Work required: Write the entries below out again without a single difference.

Data provided:
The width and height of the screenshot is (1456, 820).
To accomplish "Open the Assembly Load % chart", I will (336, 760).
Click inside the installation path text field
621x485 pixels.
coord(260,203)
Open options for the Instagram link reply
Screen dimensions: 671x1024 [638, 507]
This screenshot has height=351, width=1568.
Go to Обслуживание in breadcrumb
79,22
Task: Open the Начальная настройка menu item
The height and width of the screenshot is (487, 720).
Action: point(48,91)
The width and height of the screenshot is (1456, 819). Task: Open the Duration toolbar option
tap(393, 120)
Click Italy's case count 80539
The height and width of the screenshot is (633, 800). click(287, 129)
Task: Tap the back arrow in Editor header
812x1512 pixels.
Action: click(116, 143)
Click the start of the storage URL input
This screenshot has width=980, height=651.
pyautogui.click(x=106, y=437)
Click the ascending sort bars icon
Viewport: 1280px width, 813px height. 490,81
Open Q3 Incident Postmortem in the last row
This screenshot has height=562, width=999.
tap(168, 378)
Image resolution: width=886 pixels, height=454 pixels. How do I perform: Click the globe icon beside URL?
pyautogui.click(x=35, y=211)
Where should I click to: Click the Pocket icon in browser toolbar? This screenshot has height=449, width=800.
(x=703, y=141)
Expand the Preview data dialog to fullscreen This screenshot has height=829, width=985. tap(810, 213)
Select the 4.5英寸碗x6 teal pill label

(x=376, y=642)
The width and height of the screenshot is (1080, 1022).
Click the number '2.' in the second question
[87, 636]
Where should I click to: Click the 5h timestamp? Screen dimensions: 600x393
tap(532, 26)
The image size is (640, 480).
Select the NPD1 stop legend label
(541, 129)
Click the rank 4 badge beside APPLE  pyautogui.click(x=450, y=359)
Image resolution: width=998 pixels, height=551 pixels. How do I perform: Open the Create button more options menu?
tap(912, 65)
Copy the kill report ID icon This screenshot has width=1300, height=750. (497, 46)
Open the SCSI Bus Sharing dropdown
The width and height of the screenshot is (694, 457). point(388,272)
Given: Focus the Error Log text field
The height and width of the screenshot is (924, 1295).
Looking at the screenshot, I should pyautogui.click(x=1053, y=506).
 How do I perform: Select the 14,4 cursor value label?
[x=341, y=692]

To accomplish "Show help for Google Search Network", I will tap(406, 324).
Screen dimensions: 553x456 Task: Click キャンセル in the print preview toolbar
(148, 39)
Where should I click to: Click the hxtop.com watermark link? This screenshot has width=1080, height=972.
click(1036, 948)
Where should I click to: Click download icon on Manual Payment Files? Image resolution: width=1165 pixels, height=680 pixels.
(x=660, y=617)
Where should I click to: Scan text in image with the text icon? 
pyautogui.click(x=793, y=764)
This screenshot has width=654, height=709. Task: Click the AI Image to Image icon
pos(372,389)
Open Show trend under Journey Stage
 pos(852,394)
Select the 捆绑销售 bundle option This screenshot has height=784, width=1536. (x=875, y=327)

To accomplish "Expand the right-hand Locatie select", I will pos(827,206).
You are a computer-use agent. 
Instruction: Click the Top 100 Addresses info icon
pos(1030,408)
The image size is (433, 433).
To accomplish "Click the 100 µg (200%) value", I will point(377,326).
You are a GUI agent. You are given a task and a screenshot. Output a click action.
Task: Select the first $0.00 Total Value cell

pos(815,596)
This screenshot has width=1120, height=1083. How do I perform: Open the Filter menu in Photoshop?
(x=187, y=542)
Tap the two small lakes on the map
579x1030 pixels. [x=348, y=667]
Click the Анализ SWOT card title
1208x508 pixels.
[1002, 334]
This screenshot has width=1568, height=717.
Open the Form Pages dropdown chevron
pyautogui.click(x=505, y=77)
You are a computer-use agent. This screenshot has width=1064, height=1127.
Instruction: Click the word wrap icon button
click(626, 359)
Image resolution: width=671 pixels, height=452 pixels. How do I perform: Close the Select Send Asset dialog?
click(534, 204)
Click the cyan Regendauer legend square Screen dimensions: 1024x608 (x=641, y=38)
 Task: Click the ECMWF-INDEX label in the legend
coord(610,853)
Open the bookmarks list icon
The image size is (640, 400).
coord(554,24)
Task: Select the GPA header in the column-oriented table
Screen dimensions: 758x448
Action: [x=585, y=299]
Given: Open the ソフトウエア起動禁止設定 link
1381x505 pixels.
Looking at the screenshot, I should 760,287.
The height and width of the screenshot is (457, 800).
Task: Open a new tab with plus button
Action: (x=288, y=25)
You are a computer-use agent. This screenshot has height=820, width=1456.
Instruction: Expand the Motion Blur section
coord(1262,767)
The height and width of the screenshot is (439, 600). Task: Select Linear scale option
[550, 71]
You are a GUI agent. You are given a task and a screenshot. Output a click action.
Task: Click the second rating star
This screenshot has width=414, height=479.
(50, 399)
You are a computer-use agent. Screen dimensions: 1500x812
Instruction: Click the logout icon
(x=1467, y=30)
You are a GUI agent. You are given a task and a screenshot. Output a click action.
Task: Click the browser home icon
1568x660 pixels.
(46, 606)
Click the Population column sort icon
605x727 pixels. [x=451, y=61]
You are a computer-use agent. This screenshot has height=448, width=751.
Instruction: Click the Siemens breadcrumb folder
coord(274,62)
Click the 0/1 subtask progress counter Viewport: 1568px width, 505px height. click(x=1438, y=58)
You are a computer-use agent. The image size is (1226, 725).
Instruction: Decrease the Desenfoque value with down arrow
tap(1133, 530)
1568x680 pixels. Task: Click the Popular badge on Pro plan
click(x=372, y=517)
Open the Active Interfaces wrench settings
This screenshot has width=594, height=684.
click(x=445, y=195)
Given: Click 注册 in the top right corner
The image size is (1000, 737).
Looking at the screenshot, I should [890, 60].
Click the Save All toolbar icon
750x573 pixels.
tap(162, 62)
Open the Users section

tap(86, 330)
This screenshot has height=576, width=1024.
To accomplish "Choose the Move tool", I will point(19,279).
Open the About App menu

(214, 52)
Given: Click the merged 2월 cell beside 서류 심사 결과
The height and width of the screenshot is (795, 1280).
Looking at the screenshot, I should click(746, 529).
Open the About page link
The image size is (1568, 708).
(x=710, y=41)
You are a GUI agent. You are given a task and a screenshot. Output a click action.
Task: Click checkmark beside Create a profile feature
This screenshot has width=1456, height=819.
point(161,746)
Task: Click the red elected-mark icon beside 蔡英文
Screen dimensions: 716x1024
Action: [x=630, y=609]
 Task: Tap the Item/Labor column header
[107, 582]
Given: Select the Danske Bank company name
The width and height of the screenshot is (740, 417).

Solution for this exercise:
The width and height of the screenshot is (1456, 820).
To accomplish "Open the Assembly Load % chart", I will (336, 760).
Click inside the installation path text field
621x485 pixels.
coord(260,203)
Open options for the Instagram link reply
Screen dimensions: 671x1024 [638, 507]
This screenshot has height=351, width=1568.
Go to Обслуживание in breadcrumb
79,22
Task: Open the Начальная настройка menu item
The height and width of the screenshot is (487, 720).
Action: point(48,91)
The width and height of the screenshot is (1456, 819). Task: Open the Duration toolbar option
tap(393, 120)
Click Italy's case count 80539
The height and width of the screenshot is (633, 800). click(287, 129)
Task: Tap the back arrow in Editor header
812x1512 pixels.
Action: click(116, 143)
Click the start of the storage URL input
This screenshot has width=980, height=651.
pyautogui.click(x=106, y=437)
Click the ascending sort bars icon
Viewport: 1280px width, 813px height. 490,81
Open Q3 Incident Postmortem in the last row
This screenshot has height=562, width=999.
tap(168, 378)
Image resolution: width=886 pixels, height=454 pixels. How do I perform: Click the globe icon beside URL?
pyautogui.click(x=35, y=211)
Where should I click to: Click the Pocket icon in browser toolbar? This screenshot has height=449, width=800.
(x=703, y=141)
Expand the Preview data dialog to fullscreen This screenshot has height=829, width=985. tap(810, 213)
Select the 4.5英寸碗x6 teal pill label

(x=376, y=642)
The width and height of the screenshot is (1080, 1022).
Click the number '2.' in the second question
[87, 636]
Where should I click to: Click the 5h timestamp? Screen dimensions: 600x393
tap(532, 26)
The image size is (640, 480).
Select the NPD1 stop legend label
(541, 129)
Click the rank 4 badge beside APPLE  pyautogui.click(x=450, y=359)
Image resolution: width=998 pixels, height=551 pixels. How do I perform: Open the Create button more options menu?
tap(912, 65)
Copy the kill report ID icon This screenshot has width=1300, height=750. (497, 46)
Open the SCSI Bus Sharing dropdown
The width and height of the screenshot is (694, 457). point(388,272)
Given: Focus the Error Log text field
The height and width of the screenshot is (924, 1295).
Looking at the screenshot, I should pyautogui.click(x=1053, y=506).
 How do I perform: Select the 14,4 cursor value label?
[x=341, y=692]

To accomplish "Show help for Google Search Network", I will tap(406, 324).
Screen dimensions: 553x456 Task: Click キャンセル in the print preview toolbar
(148, 39)
Where should I click to: Click the hxtop.com watermark link? This screenshot has width=1080, height=972.
click(1036, 948)
Where should I click to: Click download icon on Manual Payment Files? Image resolution: width=1165 pixels, height=680 pixels.
(x=660, y=617)
Where should I click to: Scan text in image with the text icon? 
pyautogui.click(x=793, y=764)
This screenshot has width=654, height=709. Task: Click the AI Image to Image icon
pos(372,389)
Open Show trend under Journey Stage
 pos(852,394)
Select the 捆绑销售 bundle option This screenshot has height=784, width=1536. (x=875, y=327)

To accomplish "Expand the right-hand Locatie select", I will pos(827,206).
You are a computer-use agent. 
Instruction: Click the Top 100 Addresses info icon
pos(1030,408)
The image size is (433, 433).
To accomplish "Click the 100 µg (200%) value", I will point(377,326).
You are a GUI agent. You are given a task and a screenshot. Output a click action.
Task: Select the first $0.00 Total Value cell

pos(815,596)
This screenshot has width=1120, height=1083. How do I perform: Open the Filter menu in Photoshop?
(x=187, y=542)
Tap the two small lakes on the map
579x1030 pixels. [x=348, y=667]
Click the Анализ SWOT card title
1208x508 pixels.
[1002, 334]
This screenshot has width=1568, height=717.
Open the Form Pages dropdown chevron
pyautogui.click(x=505, y=77)
You are a computer-use agent. This screenshot has width=1064, height=1127.
Instruction: Click the word wrap icon button
click(626, 359)
Image resolution: width=671 pixels, height=452 pixels. How do I perform: Close the Select Send Asset dialog?
click(534, 204)
Click the cyan Regendauer legend square Screen dimensions: 1024x608 (x=641, y=38)
 Task: Click the ECMWF-INDEX label in the legend
coord(610,853)
Open the bookmarks list icon
The image size is (640, 400).
coord(554,24)
Task: Select the GPA header in the column-oriented table
Screen dimensions: 758x448
Action: [x=585, y=299]
Given: Open the ソフトウエア起動禁止設定 link
1381x505 pixels.
Looking at the screenshot, I should 760,287.
The height and width of the screenshot is (457, 800).
Task: Open a new tab with plus button
Action: (x=288, y=25)
You are a computer-use agent. This screenshot has height=820, width=1456.
Instruction: Expand the Motion Blur section
coord(1262,767)
The height and width of the screenshot is (439, 600). Task: Select Linear scale option
[550, 71]
You are a GUI agent. You are given a task and a screenshot. Output a click action.
Task: Click the second rating star
This screenshot has width=414, height=479.
(50, 399)
You are a computer-use agent. Screen dimensions: 1500x812
Instruction: Click the logout icon
(x=1467, y=30)
You are a GUI agent. You are given a task and a screenshot. Output a click action.
Task: Click the browser home icon
1568x660 pixels.
(46, 606)
Click the Population column sort icon
605x727 pixels. [x=451, y=61]
You are a computer-use agent. This screenshot has height=448, width=751.
Instruction: Click the Siemens breadcrumb folder
coord(274,62)
Click the 0/1 subtask progress counter Viewport: 1568px width, 505px height. click(x=1438, y=58)
You are a computer-use agent. The image size is (1226, 725).
Instruction: Decrease the Desenfoque value with down arrow
tap(1133, 530)
1568x680 pixels. Task: Click the Popular badge on Pro plan
click(x=372, y=517)
Open the Active Interfaces wrench settings
This screenshot has width=594, height=684.
click(x=445, y=195)
Given: Click 注册 in the top right corner
The image size is (1000, 737).
Looking at the screenshot, I should [890, 60].
Click the Save All toolbar icon
750x573 pixels.
tap(162, 62)
Open the Users section

tap(86, 330)
This screenshot has height=576, width=1024.
To accomplish "Choose the Move tool", I will point(19,279).
Open the About App menu

(214, 52)
Given: Click the merged 2월 cell beside 서류 심사 결과
The height and width of the screenshot is (795, 1280).
Looking at the screenshot, I should click(746, 529).
Open the About page link
The image size is (1568, 708).
(x=710, y=41)
You are a GUI agent. You are given a task and a screenshot. Output a click action.
Task: Click checkmark beside Create a profile feature
This screenshot has width=1456, height=819.
point(161,746)
Task: Click the red elected-mark icon beside 蔡英文
Screen dimensions: 716x1024
Action: [x=630, y=609]
 Task: Tap the Item/Labor column header
[107, 582]
Given: Select the Danske Bank company name
The width and height of the screenshot is (740, 417).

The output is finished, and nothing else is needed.